# Ladies gloves



## zapthatmonster (Jun 16, 2008)

I have small hands, and I'm having the hardest time finding gloves suitable for rigging/lighting work that actually fit me. I've been to both home depot and lowes, and I swim in any gloves that are suitable and the ones that do fit wouldn't help me at all. 

Anyone have any advice? I was thinking about checking out pacific grip or hollywood lights for their setwear stuff. I'd rather not order online and find out "all purpose women's" doesn't fit like it hasn't been.


----------



## soundlight (Jun 16, 2008)

Go to your local auto parts store, see if some of the small sizes of Mechanix gloves would fit you.


----------



## porkchop (Jun 16, 2008)

I agree with sound light. I too have rather small hands and really like my gloves to be as small as possible. That mixed with a small gear head addiction of mine has lead me to wear pretty much only size small mechanix and ironclad gloves. Both are often available at auto parts stores. Often stores only stock one or two sets of small to something like 10 sets of medium and large size so sometimes you have to ask about them and it's hard to be picky on color but it's just wonderful when you find good gloves.

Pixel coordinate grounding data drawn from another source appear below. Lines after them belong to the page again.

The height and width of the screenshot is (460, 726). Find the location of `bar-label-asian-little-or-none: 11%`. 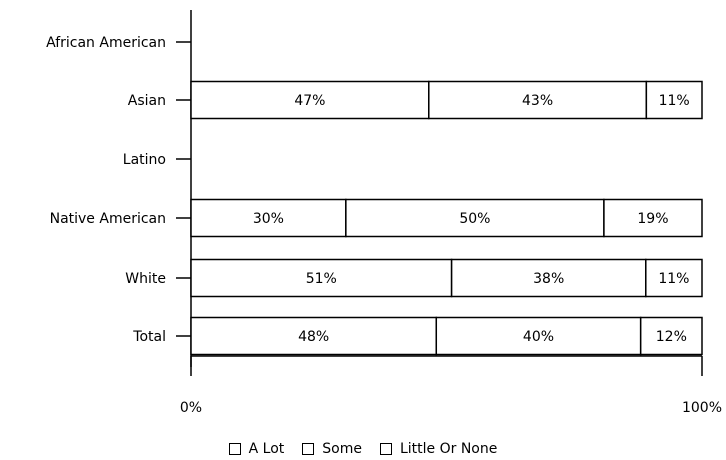

bar-label-asian-little-or-none: 11% is located at coordinates (674, 101).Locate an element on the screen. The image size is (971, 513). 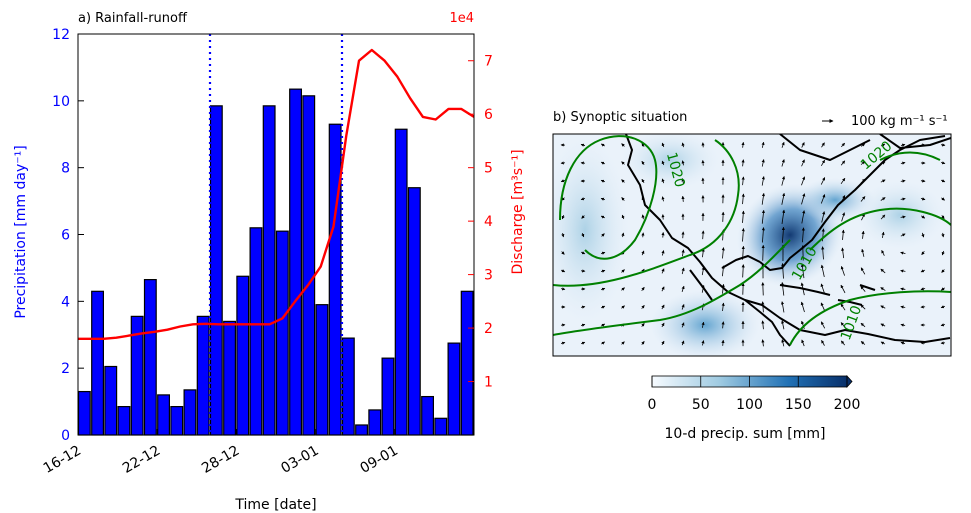
colorbar-tick-label: 0 is located at coordinates (652, 405).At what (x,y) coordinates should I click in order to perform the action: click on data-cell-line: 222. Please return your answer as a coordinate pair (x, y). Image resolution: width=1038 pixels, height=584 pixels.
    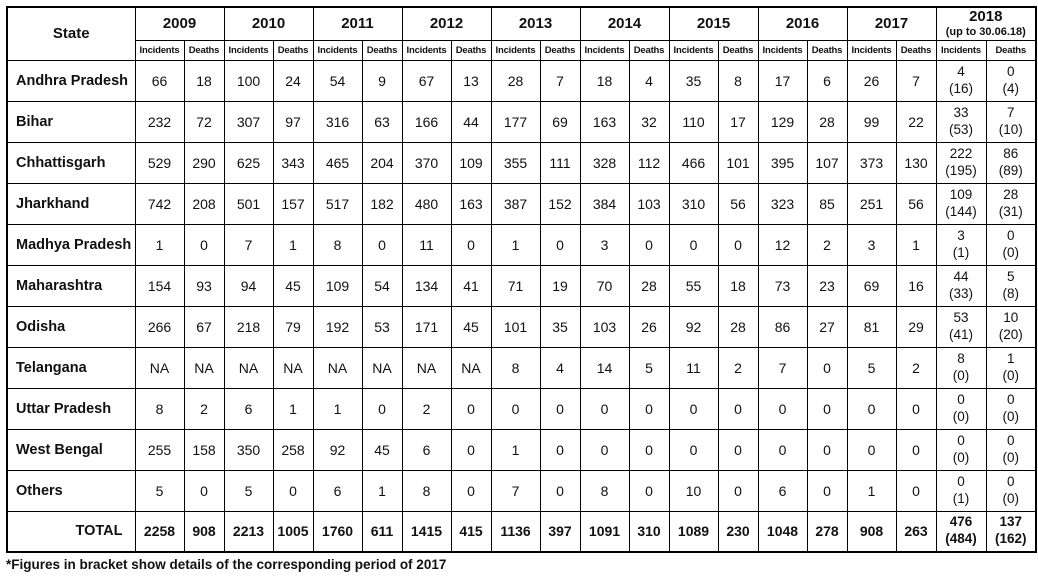
    Looking at the image, I should click on (961, 153).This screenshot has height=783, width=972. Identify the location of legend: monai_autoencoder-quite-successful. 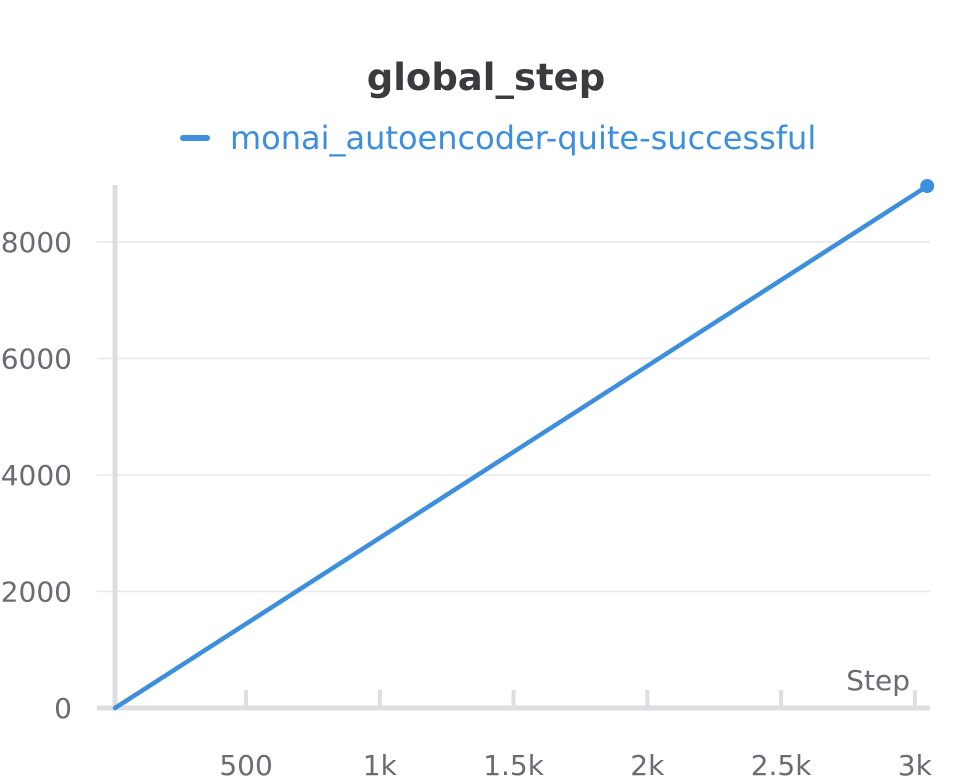
(498, 138).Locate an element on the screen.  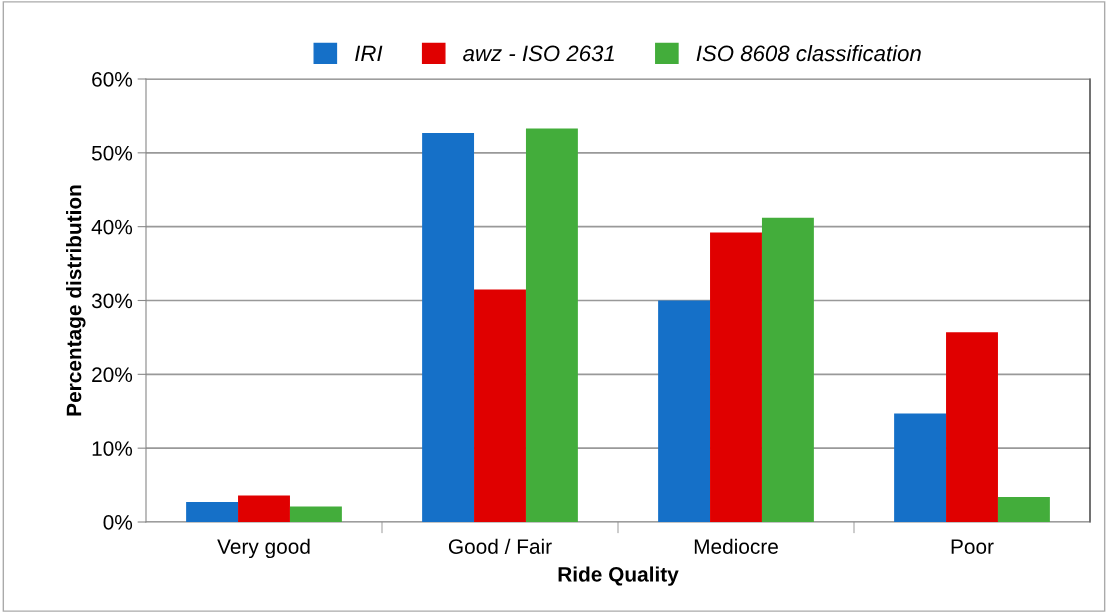
x-tick-label: Good / Fair is located at coordinates (500, 546).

.....That reminds me I need to go get a new set. Off the NAPA


----------



## Footer (Jun 16, 2008)

My fiance wears the setwear fingerless gloves and loves them, and she has pretty small hands. There is a somewhat decent sizing guide online.


----------



## zapthatmonster (Jun 17, 2008)

I'd go for fingerless but I need full heat protection.

I've tried on mechanix and I love them, but no one carries the small sizes. I'll check out an autoparts store though.


----------



## icewolf08 (Jun 17, 2008)

Setwear even has a line of women's gloves now so you could probably check them out. They are more expensive, but mine have outlasted any pair of hardware store gloves that I have ever used.


----------



## gafftaper (Jun 21, 2008)

I believe someone said that Mechanix and Setwear come from the same factory. If you can find a size that fits at the auto parts store seems like that should translate to an online Setwear purchase.


----------